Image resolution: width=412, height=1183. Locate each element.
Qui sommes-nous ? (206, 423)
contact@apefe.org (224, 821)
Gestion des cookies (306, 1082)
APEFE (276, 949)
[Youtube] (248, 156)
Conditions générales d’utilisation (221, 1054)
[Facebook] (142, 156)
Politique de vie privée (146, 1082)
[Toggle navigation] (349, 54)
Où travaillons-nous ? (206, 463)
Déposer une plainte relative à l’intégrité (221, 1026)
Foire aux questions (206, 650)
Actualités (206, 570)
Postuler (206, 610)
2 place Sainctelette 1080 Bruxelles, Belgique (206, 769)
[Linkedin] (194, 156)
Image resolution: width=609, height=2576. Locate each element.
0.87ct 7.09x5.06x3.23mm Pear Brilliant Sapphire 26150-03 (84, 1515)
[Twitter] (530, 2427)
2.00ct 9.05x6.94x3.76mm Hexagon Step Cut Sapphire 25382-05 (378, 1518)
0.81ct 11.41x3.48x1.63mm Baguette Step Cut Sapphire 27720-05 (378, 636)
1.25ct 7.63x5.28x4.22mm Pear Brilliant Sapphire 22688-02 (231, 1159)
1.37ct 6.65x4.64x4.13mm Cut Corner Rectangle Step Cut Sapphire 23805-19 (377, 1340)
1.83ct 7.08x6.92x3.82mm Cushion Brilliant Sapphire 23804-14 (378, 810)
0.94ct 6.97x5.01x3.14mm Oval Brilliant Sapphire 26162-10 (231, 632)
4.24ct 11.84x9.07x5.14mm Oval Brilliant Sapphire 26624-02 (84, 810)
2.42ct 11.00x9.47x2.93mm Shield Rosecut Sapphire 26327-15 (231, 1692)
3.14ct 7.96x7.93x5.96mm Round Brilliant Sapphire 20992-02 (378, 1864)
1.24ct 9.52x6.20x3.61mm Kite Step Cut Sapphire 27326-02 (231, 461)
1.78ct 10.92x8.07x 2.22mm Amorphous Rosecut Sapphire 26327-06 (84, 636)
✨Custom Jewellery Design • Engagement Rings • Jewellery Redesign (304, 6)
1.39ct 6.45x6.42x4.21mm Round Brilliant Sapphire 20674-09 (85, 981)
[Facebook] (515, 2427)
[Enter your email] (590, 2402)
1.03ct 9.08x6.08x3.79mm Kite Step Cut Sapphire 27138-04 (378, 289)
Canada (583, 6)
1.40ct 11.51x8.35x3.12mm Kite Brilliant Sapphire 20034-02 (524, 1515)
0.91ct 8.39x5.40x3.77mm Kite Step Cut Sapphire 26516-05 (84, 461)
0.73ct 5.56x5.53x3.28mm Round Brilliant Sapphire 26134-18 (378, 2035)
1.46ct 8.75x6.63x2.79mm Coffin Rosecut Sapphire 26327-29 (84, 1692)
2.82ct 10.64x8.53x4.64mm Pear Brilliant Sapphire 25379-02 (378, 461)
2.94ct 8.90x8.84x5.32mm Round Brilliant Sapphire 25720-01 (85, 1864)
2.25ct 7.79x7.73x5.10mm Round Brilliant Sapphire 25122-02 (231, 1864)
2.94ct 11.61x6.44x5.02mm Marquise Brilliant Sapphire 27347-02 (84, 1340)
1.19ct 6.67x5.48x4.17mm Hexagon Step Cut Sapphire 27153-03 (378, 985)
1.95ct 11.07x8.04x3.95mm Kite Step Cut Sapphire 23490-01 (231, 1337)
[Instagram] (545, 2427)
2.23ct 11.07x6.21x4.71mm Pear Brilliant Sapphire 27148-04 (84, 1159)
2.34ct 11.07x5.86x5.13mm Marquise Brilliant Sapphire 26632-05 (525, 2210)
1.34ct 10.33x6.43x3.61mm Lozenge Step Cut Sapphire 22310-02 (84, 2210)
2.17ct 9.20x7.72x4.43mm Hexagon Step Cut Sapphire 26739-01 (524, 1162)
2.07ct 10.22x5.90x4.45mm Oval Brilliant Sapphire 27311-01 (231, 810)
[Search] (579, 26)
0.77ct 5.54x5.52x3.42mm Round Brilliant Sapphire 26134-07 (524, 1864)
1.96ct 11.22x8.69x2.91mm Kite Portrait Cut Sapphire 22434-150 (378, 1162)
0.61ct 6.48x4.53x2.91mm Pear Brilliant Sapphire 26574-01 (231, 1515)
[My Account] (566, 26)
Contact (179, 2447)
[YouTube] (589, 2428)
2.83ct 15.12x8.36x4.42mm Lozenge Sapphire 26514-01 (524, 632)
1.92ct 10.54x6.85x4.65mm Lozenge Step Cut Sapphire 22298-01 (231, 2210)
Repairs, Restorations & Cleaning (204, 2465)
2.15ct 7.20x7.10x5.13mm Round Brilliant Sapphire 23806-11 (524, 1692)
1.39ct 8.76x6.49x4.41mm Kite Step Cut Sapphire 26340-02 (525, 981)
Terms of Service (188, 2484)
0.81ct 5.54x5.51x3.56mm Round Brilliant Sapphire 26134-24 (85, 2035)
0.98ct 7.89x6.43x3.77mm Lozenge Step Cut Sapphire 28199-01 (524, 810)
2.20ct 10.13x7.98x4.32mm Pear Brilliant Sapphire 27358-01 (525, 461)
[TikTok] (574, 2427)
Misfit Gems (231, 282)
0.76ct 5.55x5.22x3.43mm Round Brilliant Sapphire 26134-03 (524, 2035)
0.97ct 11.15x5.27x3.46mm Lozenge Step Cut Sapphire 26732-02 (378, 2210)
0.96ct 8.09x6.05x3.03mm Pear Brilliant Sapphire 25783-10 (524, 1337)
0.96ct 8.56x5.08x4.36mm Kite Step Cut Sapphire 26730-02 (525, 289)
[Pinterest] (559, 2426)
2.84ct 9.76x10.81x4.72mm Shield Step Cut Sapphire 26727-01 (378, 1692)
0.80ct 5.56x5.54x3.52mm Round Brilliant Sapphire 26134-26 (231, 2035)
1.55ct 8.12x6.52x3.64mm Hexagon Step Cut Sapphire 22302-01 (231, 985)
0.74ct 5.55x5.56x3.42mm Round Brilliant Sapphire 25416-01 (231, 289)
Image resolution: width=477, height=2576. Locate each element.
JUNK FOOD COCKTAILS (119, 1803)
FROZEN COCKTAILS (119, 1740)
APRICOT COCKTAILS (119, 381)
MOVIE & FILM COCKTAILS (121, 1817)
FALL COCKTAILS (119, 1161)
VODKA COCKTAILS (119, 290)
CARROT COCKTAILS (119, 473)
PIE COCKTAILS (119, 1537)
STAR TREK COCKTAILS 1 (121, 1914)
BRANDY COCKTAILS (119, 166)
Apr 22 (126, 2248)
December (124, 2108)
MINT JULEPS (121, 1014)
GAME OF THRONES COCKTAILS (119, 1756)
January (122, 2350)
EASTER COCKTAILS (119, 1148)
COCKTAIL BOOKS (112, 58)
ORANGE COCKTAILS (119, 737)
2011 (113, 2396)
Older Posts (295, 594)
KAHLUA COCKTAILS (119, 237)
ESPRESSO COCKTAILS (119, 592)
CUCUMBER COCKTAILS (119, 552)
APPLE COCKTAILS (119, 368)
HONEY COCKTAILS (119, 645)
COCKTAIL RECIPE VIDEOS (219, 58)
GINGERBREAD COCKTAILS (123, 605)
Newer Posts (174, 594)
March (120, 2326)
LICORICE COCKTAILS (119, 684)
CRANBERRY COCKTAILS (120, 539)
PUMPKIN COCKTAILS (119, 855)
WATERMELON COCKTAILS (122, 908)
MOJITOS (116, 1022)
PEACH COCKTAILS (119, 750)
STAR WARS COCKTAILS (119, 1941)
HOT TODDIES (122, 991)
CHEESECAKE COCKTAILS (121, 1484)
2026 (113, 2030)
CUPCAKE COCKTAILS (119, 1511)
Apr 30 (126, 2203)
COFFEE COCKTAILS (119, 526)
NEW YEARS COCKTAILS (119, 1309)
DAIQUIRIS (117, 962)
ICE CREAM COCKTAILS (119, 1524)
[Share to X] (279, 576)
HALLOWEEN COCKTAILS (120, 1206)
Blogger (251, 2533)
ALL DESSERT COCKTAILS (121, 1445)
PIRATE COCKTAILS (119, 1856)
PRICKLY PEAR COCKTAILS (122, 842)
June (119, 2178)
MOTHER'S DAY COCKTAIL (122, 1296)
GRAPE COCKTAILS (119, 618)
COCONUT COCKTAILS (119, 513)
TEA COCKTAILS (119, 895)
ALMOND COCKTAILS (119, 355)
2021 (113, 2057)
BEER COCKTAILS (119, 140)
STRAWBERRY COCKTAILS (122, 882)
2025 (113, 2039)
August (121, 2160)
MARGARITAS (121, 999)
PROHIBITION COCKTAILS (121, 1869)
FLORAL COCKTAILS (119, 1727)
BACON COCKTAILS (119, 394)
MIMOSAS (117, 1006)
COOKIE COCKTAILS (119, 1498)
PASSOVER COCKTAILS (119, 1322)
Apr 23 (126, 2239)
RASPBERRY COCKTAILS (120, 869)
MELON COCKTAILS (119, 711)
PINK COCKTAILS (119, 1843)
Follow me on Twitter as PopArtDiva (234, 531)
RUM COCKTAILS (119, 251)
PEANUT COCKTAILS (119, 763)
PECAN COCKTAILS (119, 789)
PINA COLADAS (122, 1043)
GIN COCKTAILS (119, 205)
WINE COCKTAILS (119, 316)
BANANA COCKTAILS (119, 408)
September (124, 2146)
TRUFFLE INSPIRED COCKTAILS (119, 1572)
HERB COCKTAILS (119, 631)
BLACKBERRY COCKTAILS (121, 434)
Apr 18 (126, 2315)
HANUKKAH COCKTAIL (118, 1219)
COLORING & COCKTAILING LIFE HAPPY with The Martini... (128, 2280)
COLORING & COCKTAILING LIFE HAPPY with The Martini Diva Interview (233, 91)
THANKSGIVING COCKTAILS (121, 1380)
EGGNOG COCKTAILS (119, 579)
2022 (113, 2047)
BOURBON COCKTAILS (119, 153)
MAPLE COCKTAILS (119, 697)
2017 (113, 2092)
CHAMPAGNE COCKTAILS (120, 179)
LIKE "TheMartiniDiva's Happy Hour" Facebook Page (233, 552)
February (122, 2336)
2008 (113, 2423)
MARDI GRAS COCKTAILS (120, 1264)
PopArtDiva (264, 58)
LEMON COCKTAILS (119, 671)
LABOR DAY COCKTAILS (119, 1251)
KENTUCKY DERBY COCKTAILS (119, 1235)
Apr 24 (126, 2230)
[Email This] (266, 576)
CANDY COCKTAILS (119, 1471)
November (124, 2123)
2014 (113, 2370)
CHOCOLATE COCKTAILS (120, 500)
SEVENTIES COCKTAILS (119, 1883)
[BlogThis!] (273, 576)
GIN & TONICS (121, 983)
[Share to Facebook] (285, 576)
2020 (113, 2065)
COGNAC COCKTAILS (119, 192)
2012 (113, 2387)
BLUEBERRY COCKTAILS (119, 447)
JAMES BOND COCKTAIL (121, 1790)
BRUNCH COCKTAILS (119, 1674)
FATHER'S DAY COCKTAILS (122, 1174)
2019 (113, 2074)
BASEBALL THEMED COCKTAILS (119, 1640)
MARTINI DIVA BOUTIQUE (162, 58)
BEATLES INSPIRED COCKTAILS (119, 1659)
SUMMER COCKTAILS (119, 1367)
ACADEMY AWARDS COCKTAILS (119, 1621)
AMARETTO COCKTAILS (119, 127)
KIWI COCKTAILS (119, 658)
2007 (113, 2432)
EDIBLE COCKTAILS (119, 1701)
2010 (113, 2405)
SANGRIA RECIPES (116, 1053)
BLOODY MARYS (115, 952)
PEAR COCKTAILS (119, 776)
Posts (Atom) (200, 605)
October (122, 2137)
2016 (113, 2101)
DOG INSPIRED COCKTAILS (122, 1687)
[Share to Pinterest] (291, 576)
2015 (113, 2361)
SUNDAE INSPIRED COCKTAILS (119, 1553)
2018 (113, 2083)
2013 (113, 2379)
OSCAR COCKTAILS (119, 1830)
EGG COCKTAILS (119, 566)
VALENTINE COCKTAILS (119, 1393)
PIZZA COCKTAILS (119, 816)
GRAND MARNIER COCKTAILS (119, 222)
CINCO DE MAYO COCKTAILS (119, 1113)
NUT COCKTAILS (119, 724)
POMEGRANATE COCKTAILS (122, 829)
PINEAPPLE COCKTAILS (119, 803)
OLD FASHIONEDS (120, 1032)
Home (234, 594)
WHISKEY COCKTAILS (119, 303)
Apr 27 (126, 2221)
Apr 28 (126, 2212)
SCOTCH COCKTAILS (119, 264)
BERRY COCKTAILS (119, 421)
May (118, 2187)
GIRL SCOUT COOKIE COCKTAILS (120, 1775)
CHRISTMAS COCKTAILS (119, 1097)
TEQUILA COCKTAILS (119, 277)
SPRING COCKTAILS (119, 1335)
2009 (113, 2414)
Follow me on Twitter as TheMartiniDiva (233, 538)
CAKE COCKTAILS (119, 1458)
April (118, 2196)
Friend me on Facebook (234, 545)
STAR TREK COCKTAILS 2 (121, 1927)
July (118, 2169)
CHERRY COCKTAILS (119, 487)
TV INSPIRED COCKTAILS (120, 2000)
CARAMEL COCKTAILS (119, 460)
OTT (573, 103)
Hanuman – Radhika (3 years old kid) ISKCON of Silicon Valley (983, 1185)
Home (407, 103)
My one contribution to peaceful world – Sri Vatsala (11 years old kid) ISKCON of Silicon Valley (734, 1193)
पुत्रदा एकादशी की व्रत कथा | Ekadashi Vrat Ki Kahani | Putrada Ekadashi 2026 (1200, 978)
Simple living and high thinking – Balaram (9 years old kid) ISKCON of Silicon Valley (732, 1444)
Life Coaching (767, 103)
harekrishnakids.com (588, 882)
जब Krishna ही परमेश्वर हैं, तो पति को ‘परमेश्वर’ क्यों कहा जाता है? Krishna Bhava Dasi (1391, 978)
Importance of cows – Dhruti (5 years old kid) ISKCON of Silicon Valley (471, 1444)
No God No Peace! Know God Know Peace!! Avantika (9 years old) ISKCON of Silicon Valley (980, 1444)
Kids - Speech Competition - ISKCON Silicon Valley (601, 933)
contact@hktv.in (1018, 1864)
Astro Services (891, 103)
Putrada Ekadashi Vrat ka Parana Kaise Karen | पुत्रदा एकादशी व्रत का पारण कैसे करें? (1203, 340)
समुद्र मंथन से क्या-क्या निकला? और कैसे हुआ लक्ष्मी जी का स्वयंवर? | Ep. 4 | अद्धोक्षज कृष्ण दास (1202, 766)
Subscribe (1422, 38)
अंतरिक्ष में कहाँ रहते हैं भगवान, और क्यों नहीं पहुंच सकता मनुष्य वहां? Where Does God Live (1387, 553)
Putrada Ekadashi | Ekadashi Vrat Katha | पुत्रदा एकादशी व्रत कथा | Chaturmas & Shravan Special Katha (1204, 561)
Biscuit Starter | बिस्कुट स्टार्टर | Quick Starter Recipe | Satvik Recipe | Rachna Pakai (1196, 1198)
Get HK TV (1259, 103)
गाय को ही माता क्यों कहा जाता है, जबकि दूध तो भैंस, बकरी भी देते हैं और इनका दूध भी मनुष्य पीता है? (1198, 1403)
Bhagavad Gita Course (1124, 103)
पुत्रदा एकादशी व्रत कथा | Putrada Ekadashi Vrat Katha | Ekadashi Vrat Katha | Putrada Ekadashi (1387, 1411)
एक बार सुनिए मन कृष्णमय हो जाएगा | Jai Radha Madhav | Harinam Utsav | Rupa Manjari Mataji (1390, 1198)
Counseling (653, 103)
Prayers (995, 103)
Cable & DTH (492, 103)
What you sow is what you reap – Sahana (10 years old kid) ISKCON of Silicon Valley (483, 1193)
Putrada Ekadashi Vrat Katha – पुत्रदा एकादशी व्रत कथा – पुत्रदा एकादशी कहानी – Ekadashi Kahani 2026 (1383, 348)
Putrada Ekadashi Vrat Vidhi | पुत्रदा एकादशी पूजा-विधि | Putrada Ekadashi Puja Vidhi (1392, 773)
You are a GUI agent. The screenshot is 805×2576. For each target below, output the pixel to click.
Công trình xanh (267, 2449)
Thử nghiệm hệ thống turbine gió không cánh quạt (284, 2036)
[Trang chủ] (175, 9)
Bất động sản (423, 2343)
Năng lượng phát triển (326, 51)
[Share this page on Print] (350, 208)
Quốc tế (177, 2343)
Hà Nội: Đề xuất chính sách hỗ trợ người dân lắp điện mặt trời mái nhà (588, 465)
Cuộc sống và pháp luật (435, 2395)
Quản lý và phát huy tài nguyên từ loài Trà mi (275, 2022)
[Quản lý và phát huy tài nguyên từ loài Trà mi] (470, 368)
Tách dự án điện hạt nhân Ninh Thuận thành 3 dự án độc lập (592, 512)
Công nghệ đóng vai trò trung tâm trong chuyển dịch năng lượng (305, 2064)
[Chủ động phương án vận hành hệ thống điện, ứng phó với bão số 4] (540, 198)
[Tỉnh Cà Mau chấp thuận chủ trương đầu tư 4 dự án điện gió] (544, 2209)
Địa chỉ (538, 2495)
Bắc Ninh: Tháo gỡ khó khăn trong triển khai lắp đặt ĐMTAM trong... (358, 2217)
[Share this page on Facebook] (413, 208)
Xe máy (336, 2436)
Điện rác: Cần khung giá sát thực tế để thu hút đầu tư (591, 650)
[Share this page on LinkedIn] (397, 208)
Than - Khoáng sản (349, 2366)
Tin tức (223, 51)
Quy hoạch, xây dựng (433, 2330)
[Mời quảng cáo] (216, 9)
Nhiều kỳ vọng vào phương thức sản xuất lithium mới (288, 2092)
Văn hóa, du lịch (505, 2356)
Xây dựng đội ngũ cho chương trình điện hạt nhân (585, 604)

### TASK GOAL:
Of all the entries above, retype exactly the lines from the line with "Conditions générales d’utilisation" to the line with "1.83ct 7.08x6.92x3.82mm Cushion", both included, and no others.

### RESPONSE TO THIS TASK:
Conditions générales d’utilisation (221, 1054)
[Facebook] (142, 156)
Politique de vie privée (146, 1082)
[Toggle navigation] (349, 54)
Où travaillons-nous ? (206, 463)
Déposer une plainte relative à l’intégrité (221, 1026)
Foire aux questions (206, 650)
Actualités (206, 570)
Postuler (206, 610)
2 place Sainctelette 1080 Bruxelles, Belgique (206, 769)
[Linkedin] (194, 156)
Image resolution: width=609, height=2576. Locate each element.
0.87ct 7.09x5.06x3.23mm Pear Brilliant Sapphire 26150-03 (84, 1515)
[Twitter] (530, 2427)
2.00ct 9.05x6.94x3.76mm Hexagon Step Cut Sapphire 25382-05 (378, 1518)
0.81ct 11.41x3.48x1.63mm Baguette Step Cut Sapphire 27720-05 (378, 636)
1.25ct 7.63x5.28x4.22mm Pear Brilliant Sapphire 22688-02 (231, 1159)
1.37ct 6.65x4.64x4.13mm Cut Corner Rectangle Step Cut Sapphire 23805-19 (377, 1340)
1.83ct 7.08x6.92x3.82mm Cushion Brilliant Sapphire 23804-14 (378, 810)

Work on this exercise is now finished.